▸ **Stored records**
---*---

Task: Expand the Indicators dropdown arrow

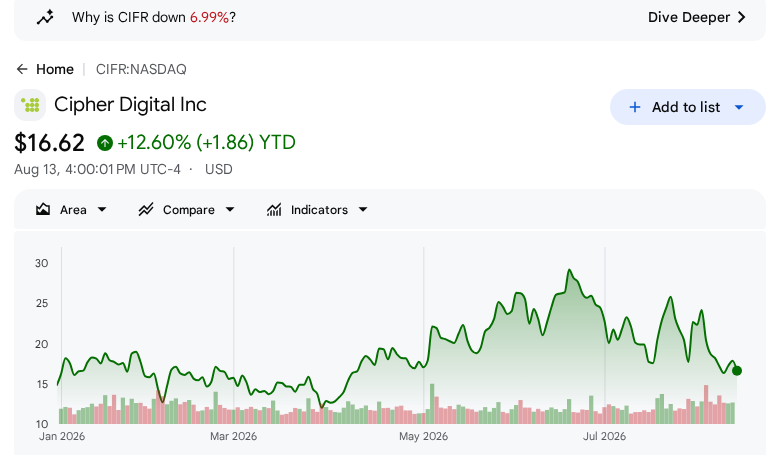Action: [x=363, y=210]
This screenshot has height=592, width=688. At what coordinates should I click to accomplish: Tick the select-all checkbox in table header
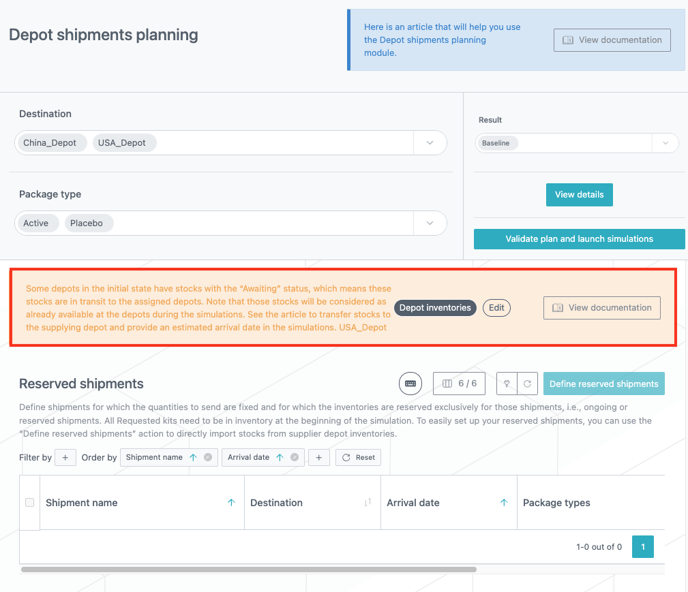(x=30, y=503)
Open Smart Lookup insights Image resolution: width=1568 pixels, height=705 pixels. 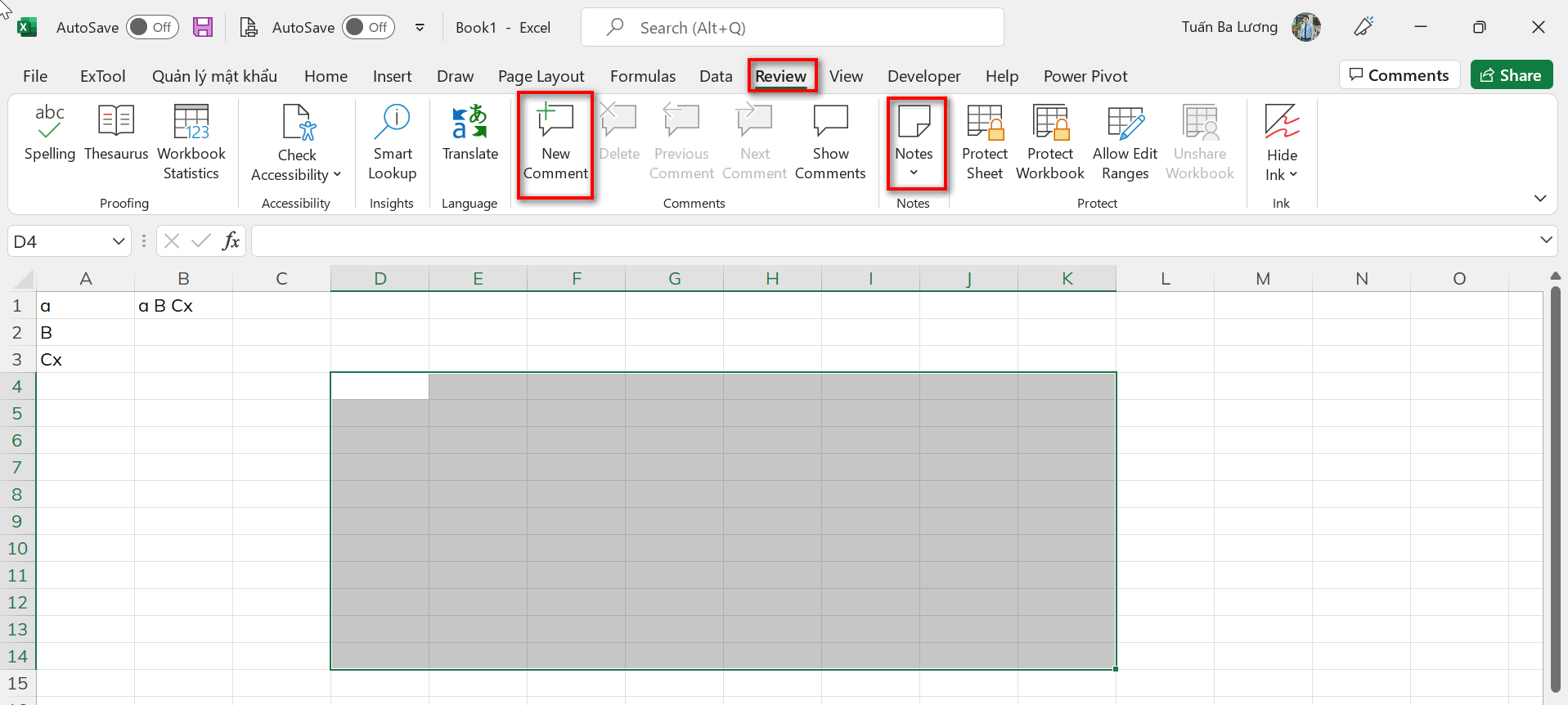[393, 142]
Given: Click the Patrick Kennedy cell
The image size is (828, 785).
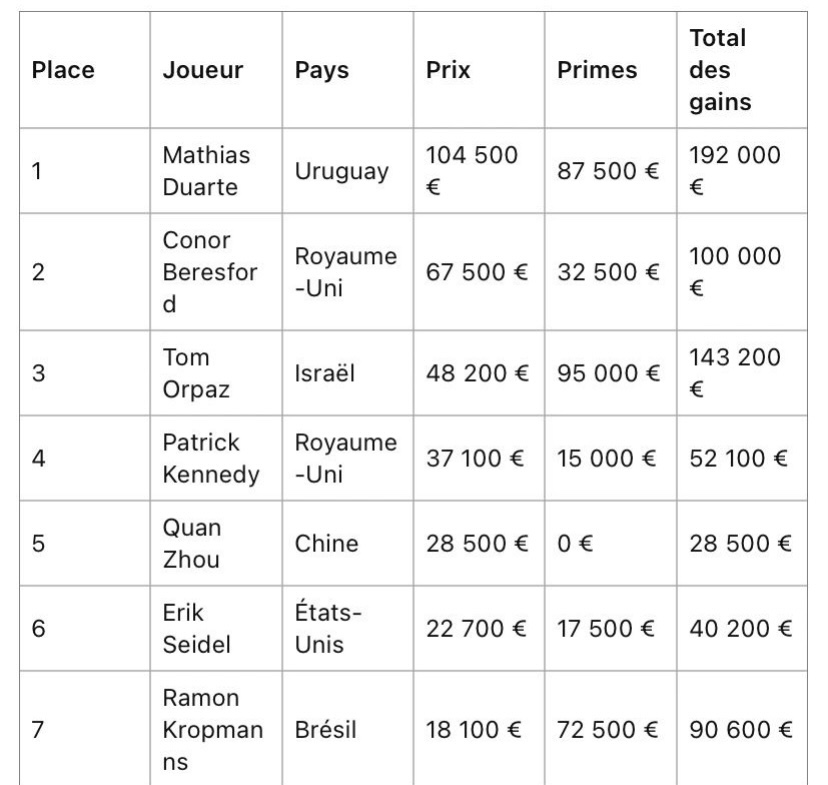Looking at the screenshot, I should point(210,458).
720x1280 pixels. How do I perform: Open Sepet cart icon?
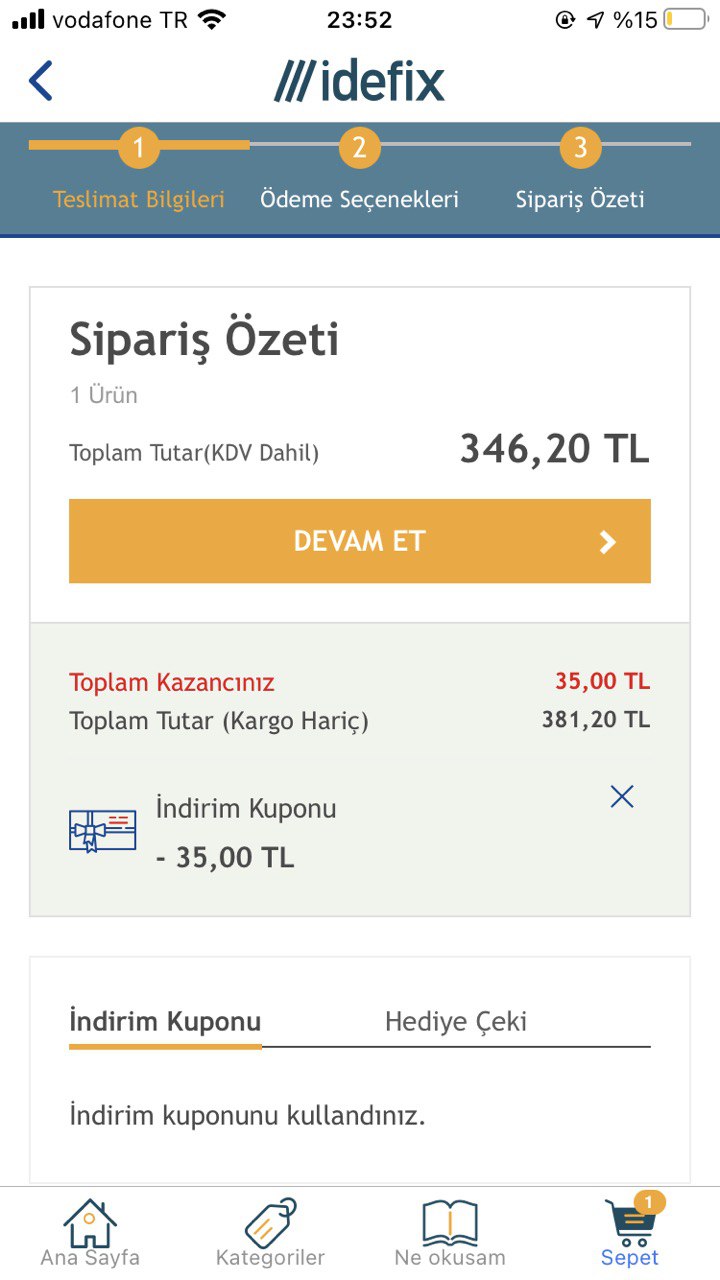pos(630,1225)
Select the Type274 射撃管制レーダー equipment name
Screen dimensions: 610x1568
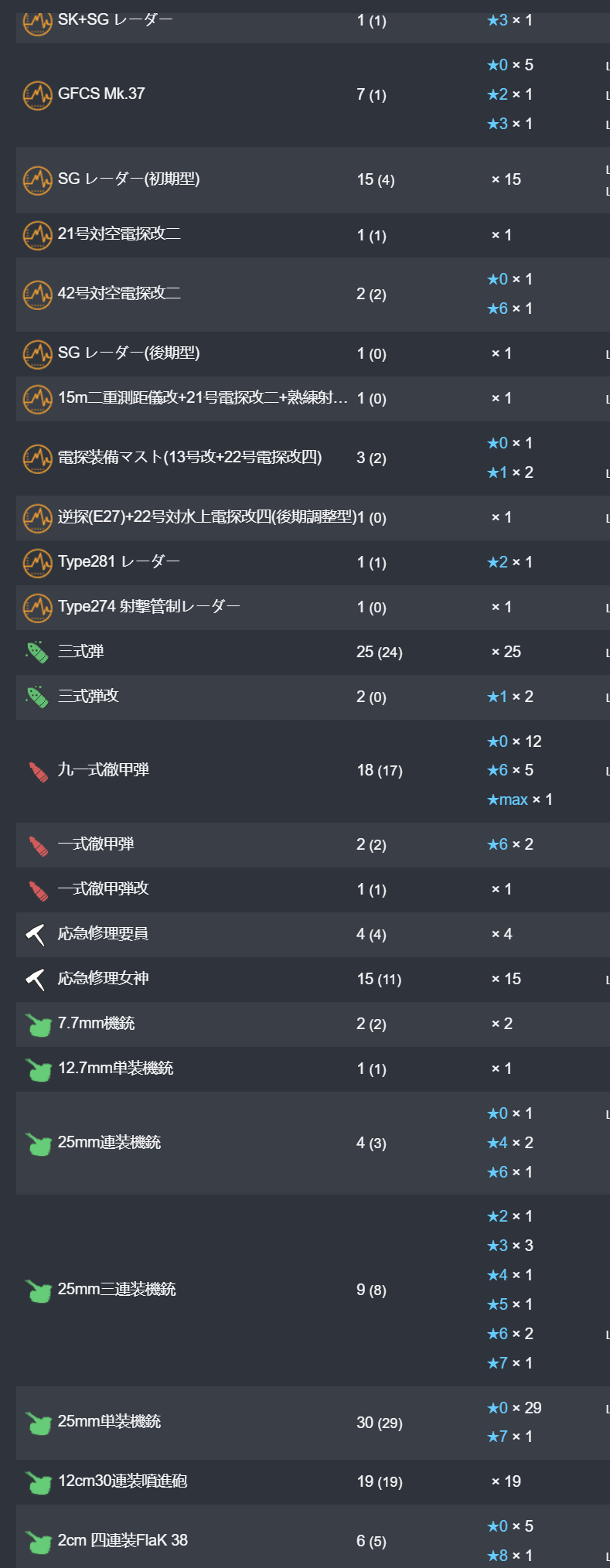click(x=148, y=606)
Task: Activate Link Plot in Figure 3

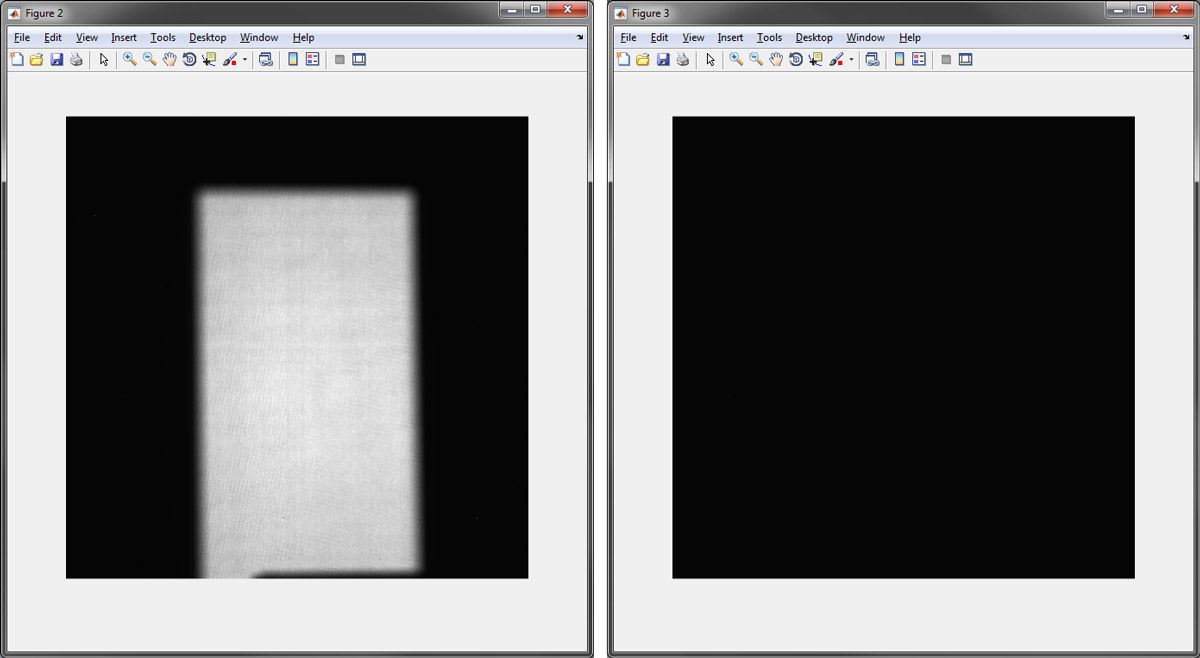Action: click(x=872, y=59)
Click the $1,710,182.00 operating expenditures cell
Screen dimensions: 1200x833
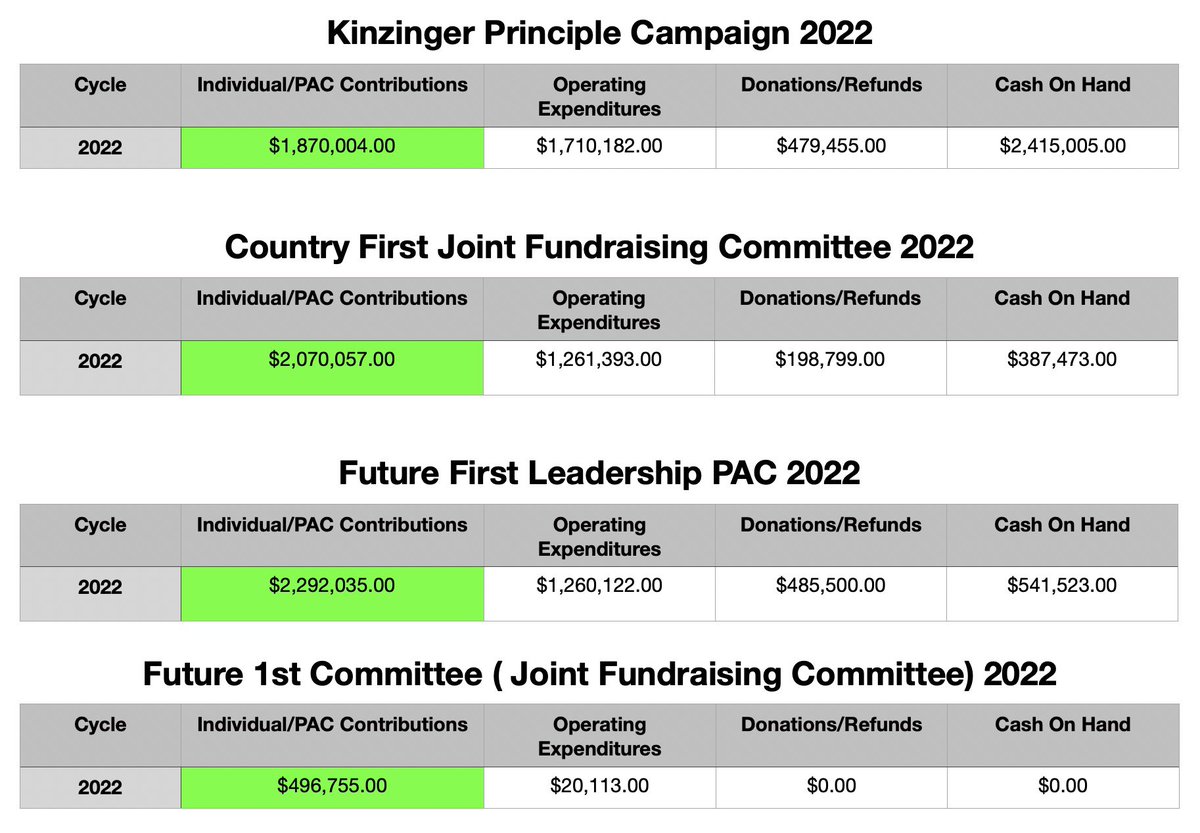[x=599, y=147]
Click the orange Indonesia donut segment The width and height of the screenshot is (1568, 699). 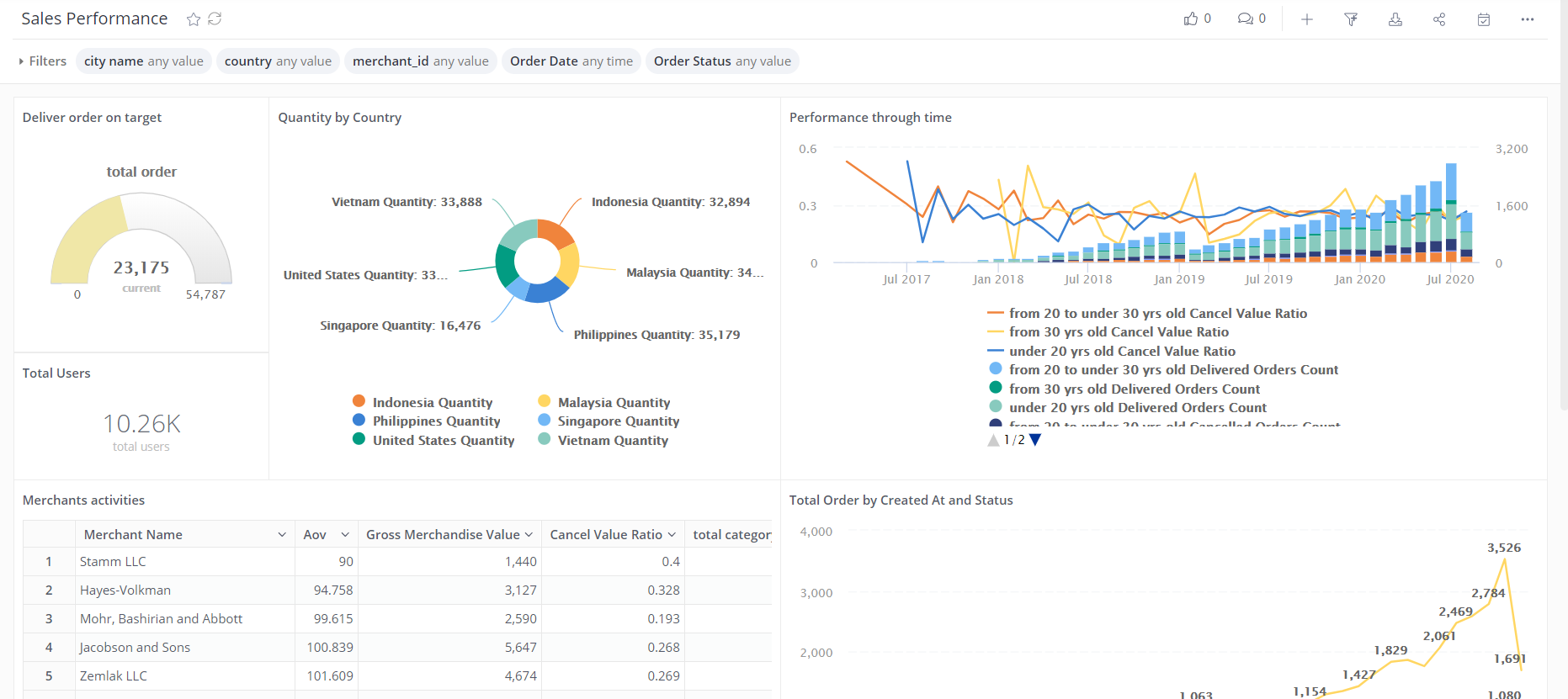pyautogui.click(x=555, y=233)
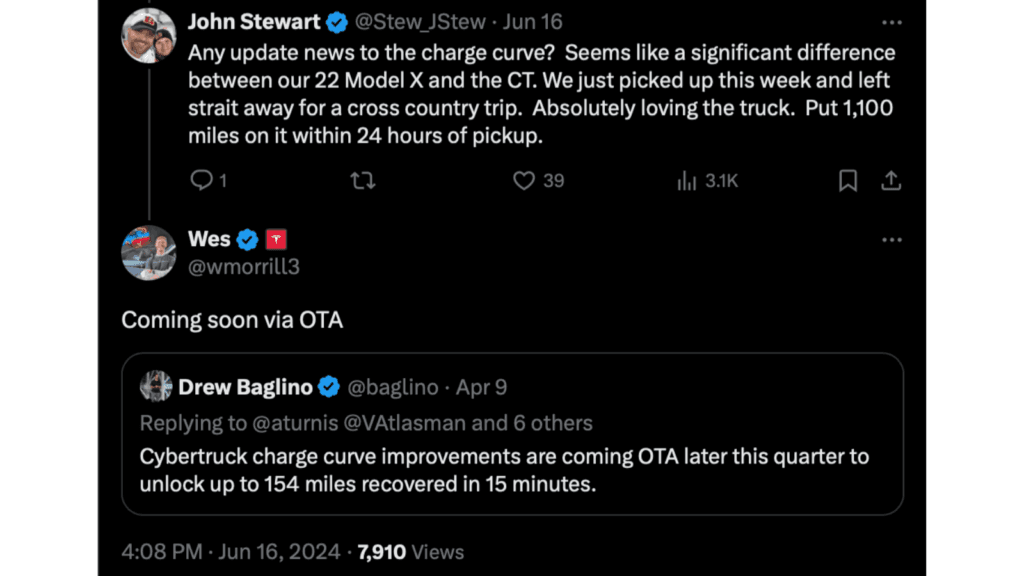Image resolution: width=1024 pixels, height=576 pixels.
Task: Open Wes's profile avatar
Action: click(149, 252)
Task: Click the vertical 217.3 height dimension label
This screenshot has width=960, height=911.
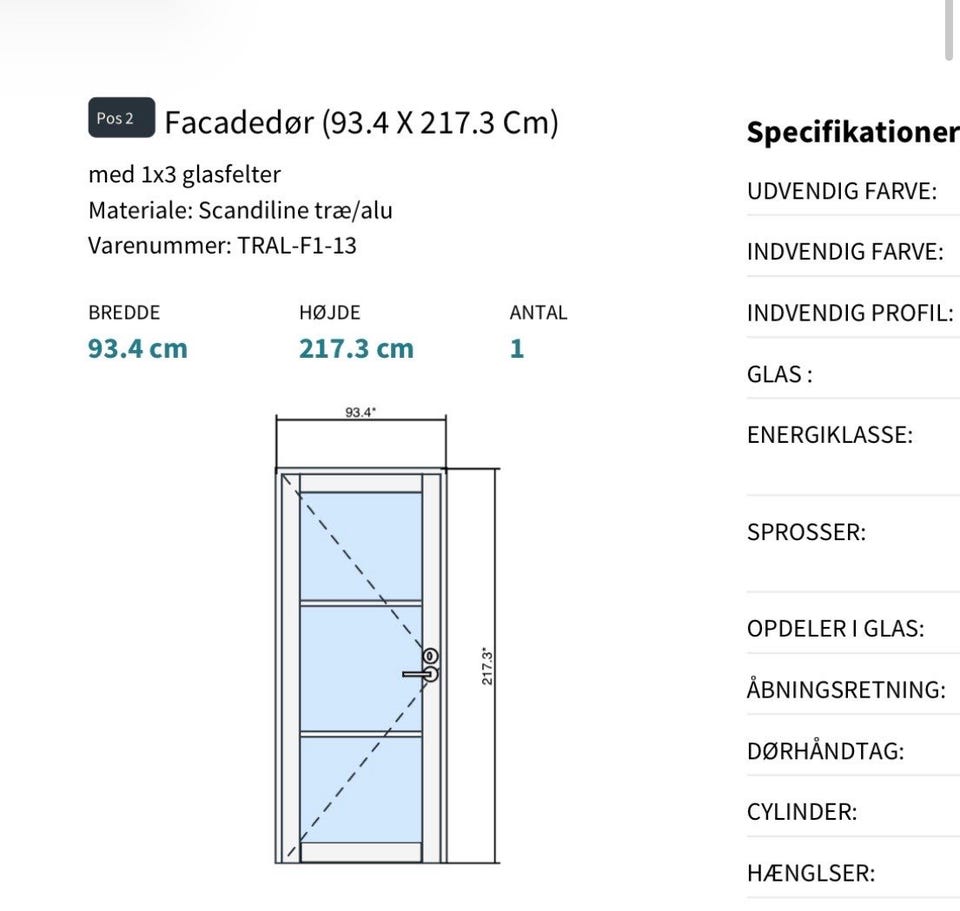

---*---

▸ **PROBLEM REQUIREMENTS**
Every line in the data above that contains the word "cell" should be copied.

▸ **ANSWER SECTION**
Given: Click the Patrick Kennedy cell
Click the $1,710,182.00 operating expenditures cell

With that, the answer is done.